# [What you should do]
Given the entries below, would you transcribe exactly the lines starting at the one with "Task: Edit the Amount field value" and ending at the one with "This screenshot has", both kept, pictures omitted, nothing extra?

# [Information given]

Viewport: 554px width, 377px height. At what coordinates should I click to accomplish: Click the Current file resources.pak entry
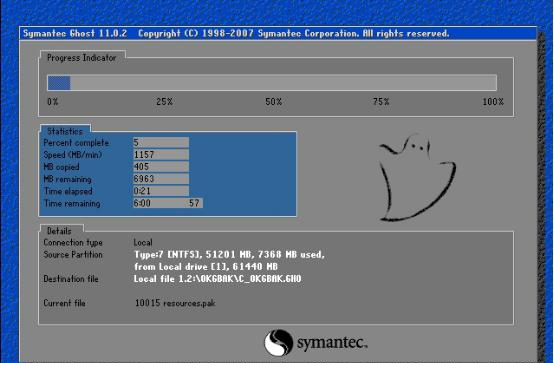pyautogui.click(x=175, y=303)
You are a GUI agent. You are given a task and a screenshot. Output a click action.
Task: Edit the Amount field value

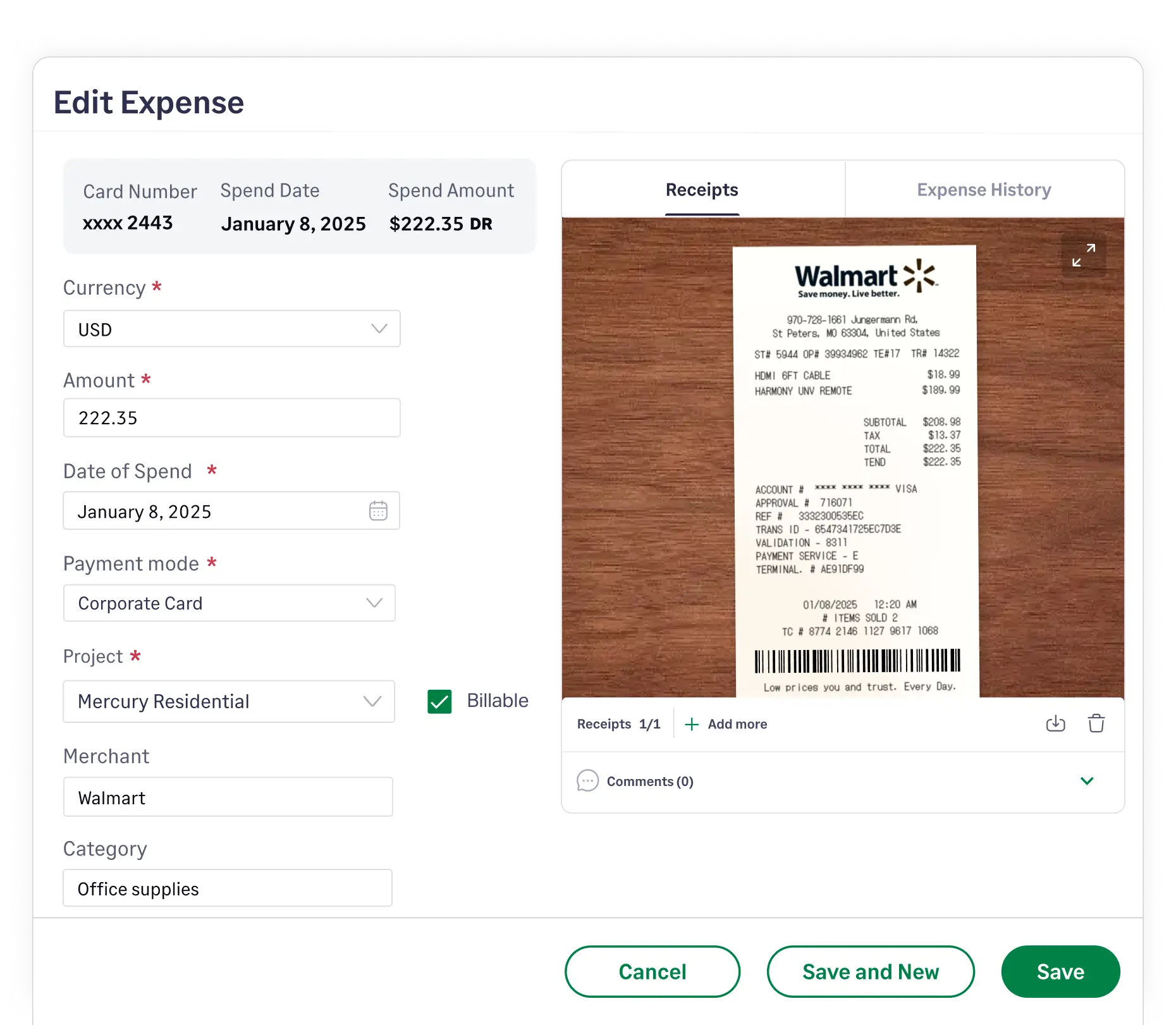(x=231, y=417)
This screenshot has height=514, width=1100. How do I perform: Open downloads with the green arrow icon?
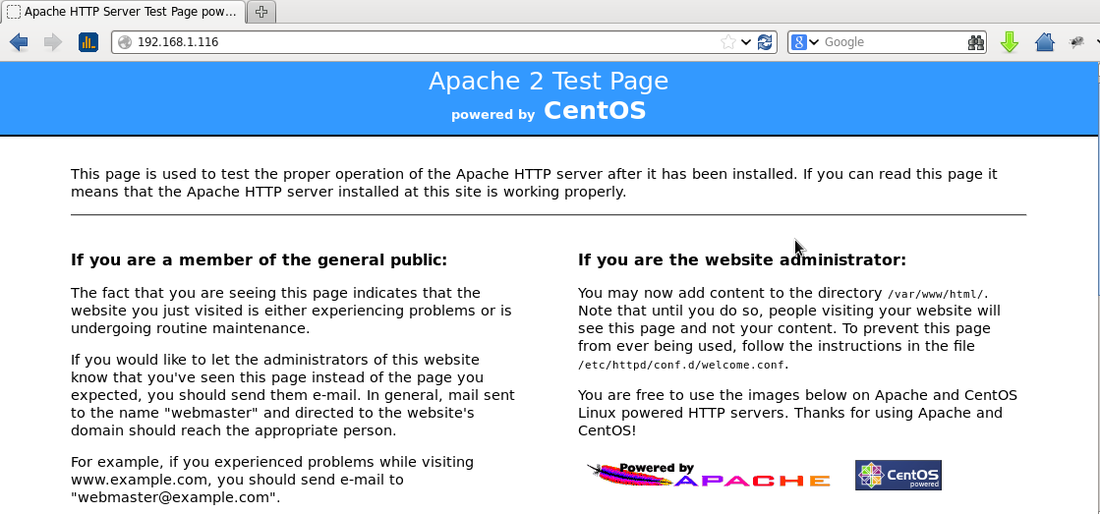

---

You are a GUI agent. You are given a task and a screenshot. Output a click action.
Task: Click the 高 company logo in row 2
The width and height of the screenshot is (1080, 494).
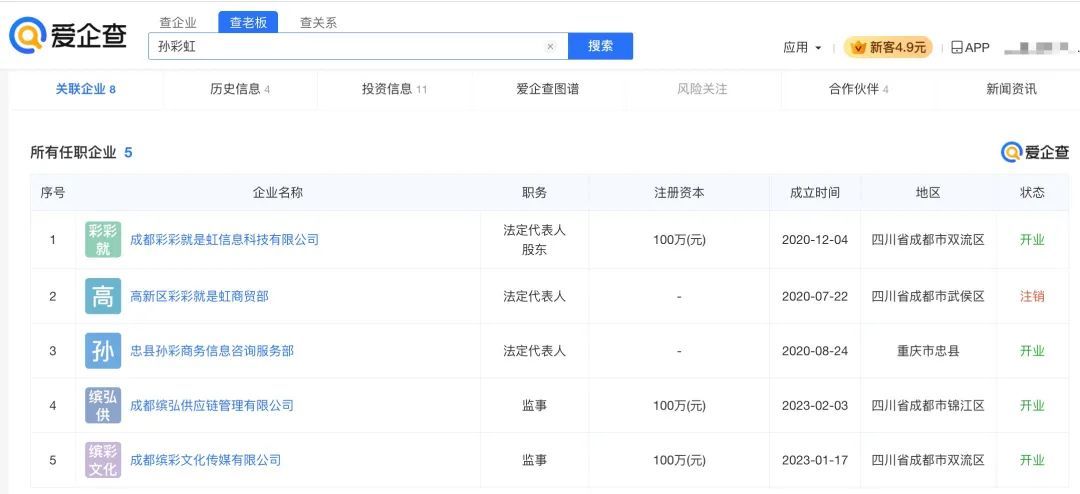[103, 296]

---

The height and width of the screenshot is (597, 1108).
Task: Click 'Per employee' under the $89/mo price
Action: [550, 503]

# [Response]
Task: Edit the Amount field value

(x=231, y=417)
This screenshot has height=514, width=1100. How do I perform: Open downloads with the green arrow icon?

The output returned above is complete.